The meeting was joined by the Rev. Jim Wallis ofSojourners
magazine; Father Richard Rohr, a well-known Catholic writer and speaker; Brian McLaren, a leader of the emergent church movement; the Rev. Dr. Cheryl J. Sanders, a prominent African-American pastor; the Rev. Noel Castellanos, a strong voice in the Hispanic community; and several other outstanding Christian communicators.
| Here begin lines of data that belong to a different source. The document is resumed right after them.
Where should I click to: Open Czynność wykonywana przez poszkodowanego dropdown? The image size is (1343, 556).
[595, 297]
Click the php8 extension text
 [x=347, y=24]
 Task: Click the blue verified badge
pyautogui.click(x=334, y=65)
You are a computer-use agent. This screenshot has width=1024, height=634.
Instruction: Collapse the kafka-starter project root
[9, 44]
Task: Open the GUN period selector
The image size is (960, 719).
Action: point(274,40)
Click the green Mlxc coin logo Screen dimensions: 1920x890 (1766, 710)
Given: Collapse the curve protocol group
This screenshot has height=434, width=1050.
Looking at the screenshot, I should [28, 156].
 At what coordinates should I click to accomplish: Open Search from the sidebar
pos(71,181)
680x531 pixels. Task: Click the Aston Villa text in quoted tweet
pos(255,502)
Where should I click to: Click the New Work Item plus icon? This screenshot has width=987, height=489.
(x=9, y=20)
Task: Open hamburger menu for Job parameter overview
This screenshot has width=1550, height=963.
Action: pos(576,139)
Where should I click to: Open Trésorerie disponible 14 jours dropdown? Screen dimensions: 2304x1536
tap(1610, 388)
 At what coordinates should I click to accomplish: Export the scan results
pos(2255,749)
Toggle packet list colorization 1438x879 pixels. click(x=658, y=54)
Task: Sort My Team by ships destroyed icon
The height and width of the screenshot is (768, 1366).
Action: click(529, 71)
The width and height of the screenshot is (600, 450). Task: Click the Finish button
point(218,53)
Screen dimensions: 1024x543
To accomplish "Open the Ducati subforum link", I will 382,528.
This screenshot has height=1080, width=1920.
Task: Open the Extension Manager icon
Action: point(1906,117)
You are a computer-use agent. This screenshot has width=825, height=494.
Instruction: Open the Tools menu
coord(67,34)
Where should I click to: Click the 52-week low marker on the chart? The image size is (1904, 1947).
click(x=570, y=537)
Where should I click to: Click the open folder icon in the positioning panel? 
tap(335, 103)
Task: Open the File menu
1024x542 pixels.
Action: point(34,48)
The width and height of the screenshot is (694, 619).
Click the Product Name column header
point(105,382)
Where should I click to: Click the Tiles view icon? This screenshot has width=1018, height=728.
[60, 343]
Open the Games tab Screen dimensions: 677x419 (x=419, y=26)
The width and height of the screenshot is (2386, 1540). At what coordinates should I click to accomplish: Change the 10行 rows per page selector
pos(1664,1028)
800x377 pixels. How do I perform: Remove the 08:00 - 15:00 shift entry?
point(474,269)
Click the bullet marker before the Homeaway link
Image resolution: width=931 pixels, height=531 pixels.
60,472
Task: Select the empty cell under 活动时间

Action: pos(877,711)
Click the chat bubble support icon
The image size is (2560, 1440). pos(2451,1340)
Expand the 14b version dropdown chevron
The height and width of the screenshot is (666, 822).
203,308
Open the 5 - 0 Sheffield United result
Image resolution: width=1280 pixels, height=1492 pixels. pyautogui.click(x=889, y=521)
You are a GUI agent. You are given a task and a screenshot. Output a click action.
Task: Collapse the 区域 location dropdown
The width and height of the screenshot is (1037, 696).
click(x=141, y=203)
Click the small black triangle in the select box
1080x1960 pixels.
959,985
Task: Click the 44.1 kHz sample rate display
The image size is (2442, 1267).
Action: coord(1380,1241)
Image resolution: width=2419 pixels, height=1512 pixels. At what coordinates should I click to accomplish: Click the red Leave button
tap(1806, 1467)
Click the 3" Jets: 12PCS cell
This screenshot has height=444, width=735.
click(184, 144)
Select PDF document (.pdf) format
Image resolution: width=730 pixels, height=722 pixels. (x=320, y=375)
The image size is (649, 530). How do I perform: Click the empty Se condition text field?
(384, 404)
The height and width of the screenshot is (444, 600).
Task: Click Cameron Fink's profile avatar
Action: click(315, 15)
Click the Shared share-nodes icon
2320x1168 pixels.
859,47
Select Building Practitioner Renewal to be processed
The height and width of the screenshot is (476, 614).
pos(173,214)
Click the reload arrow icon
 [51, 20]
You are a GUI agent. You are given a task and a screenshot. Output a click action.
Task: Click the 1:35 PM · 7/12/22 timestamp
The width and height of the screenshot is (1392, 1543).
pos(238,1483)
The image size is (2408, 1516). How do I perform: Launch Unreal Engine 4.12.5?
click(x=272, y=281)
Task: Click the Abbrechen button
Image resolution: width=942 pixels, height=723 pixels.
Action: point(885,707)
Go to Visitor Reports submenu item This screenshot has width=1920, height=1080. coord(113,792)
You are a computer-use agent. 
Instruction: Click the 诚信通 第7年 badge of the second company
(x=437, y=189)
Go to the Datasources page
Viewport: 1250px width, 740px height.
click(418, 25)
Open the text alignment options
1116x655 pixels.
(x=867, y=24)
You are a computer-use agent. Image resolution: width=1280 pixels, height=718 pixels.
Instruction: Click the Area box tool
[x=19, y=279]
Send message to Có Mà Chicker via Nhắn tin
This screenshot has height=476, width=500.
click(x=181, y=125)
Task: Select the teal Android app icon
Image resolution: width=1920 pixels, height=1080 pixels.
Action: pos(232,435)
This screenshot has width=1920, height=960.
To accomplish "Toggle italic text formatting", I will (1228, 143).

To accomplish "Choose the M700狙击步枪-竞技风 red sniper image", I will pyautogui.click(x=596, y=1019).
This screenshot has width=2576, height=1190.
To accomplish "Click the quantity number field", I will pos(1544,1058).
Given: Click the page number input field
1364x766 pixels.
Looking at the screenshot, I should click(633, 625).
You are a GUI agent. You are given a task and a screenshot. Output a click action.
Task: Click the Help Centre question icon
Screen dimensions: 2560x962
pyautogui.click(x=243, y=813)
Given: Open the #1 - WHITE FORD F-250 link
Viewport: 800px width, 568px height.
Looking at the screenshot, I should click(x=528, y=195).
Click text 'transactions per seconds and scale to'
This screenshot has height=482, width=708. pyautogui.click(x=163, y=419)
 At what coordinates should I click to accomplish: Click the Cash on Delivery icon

The purpose of this gathering was not to create a religious left movement to challenge the religious right, but to jump-start a religious movement that will transcend partisan politics. Believing that Jesus is neither a Republican nor a Democrat, we want to unite Christians who are concerned about what is happening in America. We are evangelicals who are troubled by what is happening to poor people in America; who are disturbed over environmental policies that are contributing to global warming; who are dismayed over the increasing arrogance of power shown in our country’s militarism; who are outraged because government funding is being reduced for schools where students, often from impoverished and dysfunctional homes, are testing poorly; who are upset with the fact that of the 22 industrialized nations America is next to last in the proportion of its national budget (less than two-tenths of 1 percent) that is designated to help the poor of third-world countries; and who are broken-hearted over discrimination against women, people of color, and those who suffer because of their sexual orientation.
Because being evangelical is usually synonymous with being Republican in the popular mind, and calling ourselves “progressive” might be taken as a value judgment by those who do share our views, we decided not to call ourselves “progressive evangelicals.” We came up with a new name: Red-Letter Christians.